=== GIVEN RECORDS ===
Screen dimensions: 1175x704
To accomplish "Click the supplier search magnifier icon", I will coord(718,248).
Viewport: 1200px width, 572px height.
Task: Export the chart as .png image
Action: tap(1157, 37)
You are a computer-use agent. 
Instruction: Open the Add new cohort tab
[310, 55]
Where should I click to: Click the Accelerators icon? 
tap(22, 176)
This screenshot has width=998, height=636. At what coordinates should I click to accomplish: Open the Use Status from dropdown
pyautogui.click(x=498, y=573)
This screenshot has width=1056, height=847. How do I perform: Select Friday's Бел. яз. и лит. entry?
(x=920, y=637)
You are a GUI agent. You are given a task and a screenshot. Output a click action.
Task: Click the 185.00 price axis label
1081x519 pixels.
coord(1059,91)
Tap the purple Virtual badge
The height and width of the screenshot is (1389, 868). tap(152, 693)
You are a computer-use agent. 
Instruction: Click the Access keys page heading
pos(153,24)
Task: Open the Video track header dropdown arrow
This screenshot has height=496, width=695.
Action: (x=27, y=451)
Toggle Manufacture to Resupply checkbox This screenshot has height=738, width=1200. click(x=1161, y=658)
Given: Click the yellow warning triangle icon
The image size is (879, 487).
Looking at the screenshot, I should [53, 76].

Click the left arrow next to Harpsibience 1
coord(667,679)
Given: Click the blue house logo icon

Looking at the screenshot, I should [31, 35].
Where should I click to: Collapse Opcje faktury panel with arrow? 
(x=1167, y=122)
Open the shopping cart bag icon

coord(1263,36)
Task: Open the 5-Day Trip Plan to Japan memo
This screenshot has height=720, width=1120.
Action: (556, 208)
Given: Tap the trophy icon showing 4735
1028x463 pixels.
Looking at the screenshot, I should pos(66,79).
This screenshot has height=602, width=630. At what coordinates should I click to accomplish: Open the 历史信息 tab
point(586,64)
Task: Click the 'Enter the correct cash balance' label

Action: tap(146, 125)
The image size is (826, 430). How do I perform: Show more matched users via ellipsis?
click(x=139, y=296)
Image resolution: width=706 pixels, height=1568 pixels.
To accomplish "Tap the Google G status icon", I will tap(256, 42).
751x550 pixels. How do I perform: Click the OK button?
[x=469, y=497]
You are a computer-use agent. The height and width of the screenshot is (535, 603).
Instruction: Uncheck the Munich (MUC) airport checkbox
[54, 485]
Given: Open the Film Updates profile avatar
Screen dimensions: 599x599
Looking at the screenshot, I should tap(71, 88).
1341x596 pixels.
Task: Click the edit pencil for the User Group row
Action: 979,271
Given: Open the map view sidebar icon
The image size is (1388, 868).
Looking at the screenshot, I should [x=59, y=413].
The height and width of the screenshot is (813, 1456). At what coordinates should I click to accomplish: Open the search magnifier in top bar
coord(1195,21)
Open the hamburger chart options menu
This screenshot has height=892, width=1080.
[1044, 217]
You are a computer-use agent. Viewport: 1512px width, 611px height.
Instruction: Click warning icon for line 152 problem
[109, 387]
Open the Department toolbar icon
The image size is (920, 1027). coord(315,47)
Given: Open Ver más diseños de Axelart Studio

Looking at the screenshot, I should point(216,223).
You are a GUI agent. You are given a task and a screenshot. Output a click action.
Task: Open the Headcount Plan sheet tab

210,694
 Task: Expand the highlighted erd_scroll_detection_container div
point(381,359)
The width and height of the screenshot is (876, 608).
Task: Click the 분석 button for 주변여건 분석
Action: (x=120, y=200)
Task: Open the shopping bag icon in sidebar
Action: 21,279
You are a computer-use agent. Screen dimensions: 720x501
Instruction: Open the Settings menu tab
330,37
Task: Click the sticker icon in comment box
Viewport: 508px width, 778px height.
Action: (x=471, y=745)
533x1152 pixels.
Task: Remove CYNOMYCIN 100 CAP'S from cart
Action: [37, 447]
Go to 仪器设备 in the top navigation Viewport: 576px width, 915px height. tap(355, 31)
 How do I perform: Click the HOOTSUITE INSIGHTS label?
===
**EXERCISE REQUIREMENTS:** Copy each entry above exactly, leaving nothing out.

**SOLUTION TO THIS TASK:**
Screen dimensions: 1175x704
To accomplish "Click the supplier search magnifier icon", I will coord(718,248).
Viewport: 1200px width, 572px height.
Task: Export the chart as .png image
Action: tap(1157, 37)
You are a computer-use agent. 
Instruction: Open the Add new cohort tab
[310, 55]
Where should I click to: Click the Accelerators icon? 
tap(22, 176)
This screenshot has width=998, height=636. At what coordinates should I click to accomplish: Open the Use Status from dropdown
pyautogui.click(x=498, y=573)
This screenshot has width=1056, height=847. How do I perform: Select Friday's Бел. яз. и лит. entry?
(x=920, y=637)
You are a GUI agent. You are given a task and a screenshot. Output a click action.
Task: Click the 185.00 price axis label
1081x519 pixels.
coord(1059,91)
Tap the purple Virtual badge
The height and width of the screenshot is (1389, 868). tap(152, 693)
You are a computer-use agent. 
Instruction: Click the Access keys page heading
pos(153,24)
Task: Open the Video track header dropdown arrow
This screenshot has height=496, width=695.
Action: (x=27, y=451)
Toggle Manufacture to Resupply checkbox This screenshot has height=738, width=1200. click(x=1161, y=658)
Given: Click the yellow warning triangle icon
The image size is (879, 487).
Looking at the screenshot, I should [53, 76].

Click the left arrow next to Harpsibience 1
coord(667,679)
Given: Click the blue house logo icon

Looking at the screenshot, I should [31, 35].
Where should I click to: Collapse Opcje faktury panel with arrow? 
(x=1167, y=122)
Open the shopping cart bag icon

coord(1263,36)
Task: Open the 5-Day Trip Plan to Japan memo
This screenshot has height=720, width=1120.
Action: (556, 208)
Given: Tap the trophy icon showing 4735
1028x463 pixels.
Looking at the screenshot, I should pos(66,79).
This screenshot has height=602, width=630. At what coordinates should I click to accomplish: Open the 历史信息 tab
point(586,64)
Task: Click the 'Enter the correct cash balance' label

Action: tap(146, 125)
The image size is (826, 430). How do I perform: Show more matched users via ellipsis?
click(x=139, y=296)
Image resolution: width=706 pixels, height=1568 pixels.
To accomplish "Tap the Google G status icon", I will tap(256, 42).
751x550 pixels. How do I perform: Click the OK button?
[x=469, y=497]
You are a computer-use agent. The height and width of the screenshot is (535, 603).
Instruction: Uncheck the Munich (MUC) airport checkbox
[54, 485]
Given: Open the Film Updates profile avatar
Screen dimensions: 599x599
Looking at the screenshot, I should tap(71, 88).
1341x596 pixels.
Task: Click the edit pencil for the User Group row
Action: 979,271
Given: Open the map view sidebar icon
The image size is (1388, 868).
Looking at the screenshot, I should [x=59, y=413].
The height and width of the screenshot is (813, 1456). At what coordinates should I click to accomplish: Open the search magnifier in top bar
coord(1195,21)
Open the hamburger chart options menu
This screenshot has height=892, width=1080.
[1044, 217]
You are a computer-use agent. Viewport: 1512px width, 611px height.
Instruction: Click warning icon for line 152 problem
[109, 387]
Open the Department toolbar icon
The image size is (920, 1027). coord(315,47)
Given: Open Ver más diseños de Axelart Studio

Looking at the screenshot, I should point(216,223).
You are a GUI agent. You are given a task and a screenshot. Output a click action.
Task: Open the Headcount Plan sheet tab

210,694
 Task: Expand the highlighted erd_scroll_detection_container div
point(381,359)
The width and height of the screenshot is (876, 608).
Task: Click the 분석 button for 주변여건 분석
Action: (x=120, y=200)
Task: Open the shopping bag icon in sidebar
Action: 21,279
You are a computer-use agent. Screen dimensions: 720x501
Instruction: Open the Settings menu tab
330,37
Task: Click the sticker icon in comment box
Viewport: 508px width, 778px height.
Action: (x=471, y=745)
533x1152 pixels.
Task: Remove CYNOMYCIN 100 CAP'S from cart
Action: [37, 447]
Go to 仪器设备 in the top navigation Viewport: 576px width, 915px height. tap(355, 31)
 How do I perform: Click the HOOTSUITE INSIGHTS label?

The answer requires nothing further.